Atalaya Mountain Hiking Trail Map

As always, I ask the mountain’s permission to climb it. I don’t know why I do this but I always have, out of respect; it is much bigger than I am after all. The track steepens. Rocks slick with moisture protrude from a dark, damp earth. Trees block out the sun, chilling the air and I smell musty soil. Sunlight discovers chinks in the foliage and paints patterns on the ground.

As I clear the woods O Cebreiro appears above me. A blanket of cloud drapes the col and wet, wispy fingers of mist tickle over the mountainside. I pull on a layer of clothing and put on my sunglasses as the light intensifies. I reach O Cebreiro and the small cluster of houses lining a cobbled street. The mist hangs motionless, twinkling, as people appear and disappear in the gloom The cafes do their best to warm everyone. I climb further then descend, but it’s not until Fonfria that I emerge from under the cloud, grateful for the sun again.

Atalaya Mountain Hiking Trail Map Photo Gallery




I struggle to get my temperature comfortable. Just a T-shirt, then a long-sleeve shirt, a jacket or all three? The long-sleeve wins, just a little colder being preferable to overheating. I’m up around 1,300m, waiting for the trail to drop to the town of Triacastella where I’ll see how I feel; if I’m tired an overnight stop will win the day. But I feel good when I get there, so the sweet little village of Samos with its monastery beckons, seven miles on.

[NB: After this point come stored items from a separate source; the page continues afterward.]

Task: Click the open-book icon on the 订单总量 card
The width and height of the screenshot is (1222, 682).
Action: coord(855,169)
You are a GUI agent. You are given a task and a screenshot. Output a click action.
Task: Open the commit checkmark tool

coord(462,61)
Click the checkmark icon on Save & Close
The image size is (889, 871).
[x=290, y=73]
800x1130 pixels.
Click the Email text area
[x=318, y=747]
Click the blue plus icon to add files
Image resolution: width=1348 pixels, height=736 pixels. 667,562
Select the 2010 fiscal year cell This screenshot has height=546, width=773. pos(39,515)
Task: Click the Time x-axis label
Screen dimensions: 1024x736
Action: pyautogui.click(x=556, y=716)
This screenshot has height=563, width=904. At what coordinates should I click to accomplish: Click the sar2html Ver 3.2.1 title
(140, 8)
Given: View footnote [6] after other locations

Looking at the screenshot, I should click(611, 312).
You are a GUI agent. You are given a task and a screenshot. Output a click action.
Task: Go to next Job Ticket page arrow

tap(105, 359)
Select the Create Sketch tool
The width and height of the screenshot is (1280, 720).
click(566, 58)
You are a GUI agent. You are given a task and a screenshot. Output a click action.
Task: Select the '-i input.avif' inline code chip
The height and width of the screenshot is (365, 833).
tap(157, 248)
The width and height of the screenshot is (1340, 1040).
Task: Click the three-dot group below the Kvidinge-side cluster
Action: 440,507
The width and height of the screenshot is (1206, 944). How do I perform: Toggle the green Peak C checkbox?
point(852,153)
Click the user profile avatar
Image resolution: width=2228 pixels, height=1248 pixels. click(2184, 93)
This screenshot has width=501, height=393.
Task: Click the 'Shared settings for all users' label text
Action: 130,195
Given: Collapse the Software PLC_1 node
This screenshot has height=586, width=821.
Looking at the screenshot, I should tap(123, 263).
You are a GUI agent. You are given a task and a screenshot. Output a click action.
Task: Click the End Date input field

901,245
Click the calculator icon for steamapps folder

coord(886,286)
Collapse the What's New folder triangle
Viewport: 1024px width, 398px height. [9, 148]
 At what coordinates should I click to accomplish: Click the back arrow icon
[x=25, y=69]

From the start at St Jean Pied de Port, past Santiago itself then onto the coast at Finistera, and a further day to Muxia totals 600 miles. I’m treating the first 500 as a test, trying to complete it in less than three weeks. On target so far although I’m feeling the physical side. I don’t know why I have chosen to do this – sometimes I push myself to find my limits. After Santiago I will ease off and relax to Finistera, then Muxia. A far more sedate pace will be a suitable reward for my efforts.

I continue to Samos, bringing in twenty-nine miles for the day. I cross the Rio Pequeno and admire the monastery, founded around the 5th century and one of the oldest monasteries in the western world. Samos is cradled in the lee of the surrounding hills and somewhat sheltered. It’s a tranquil place; accommodation options are scattered and the local bars cater for a pilgrim’s needs.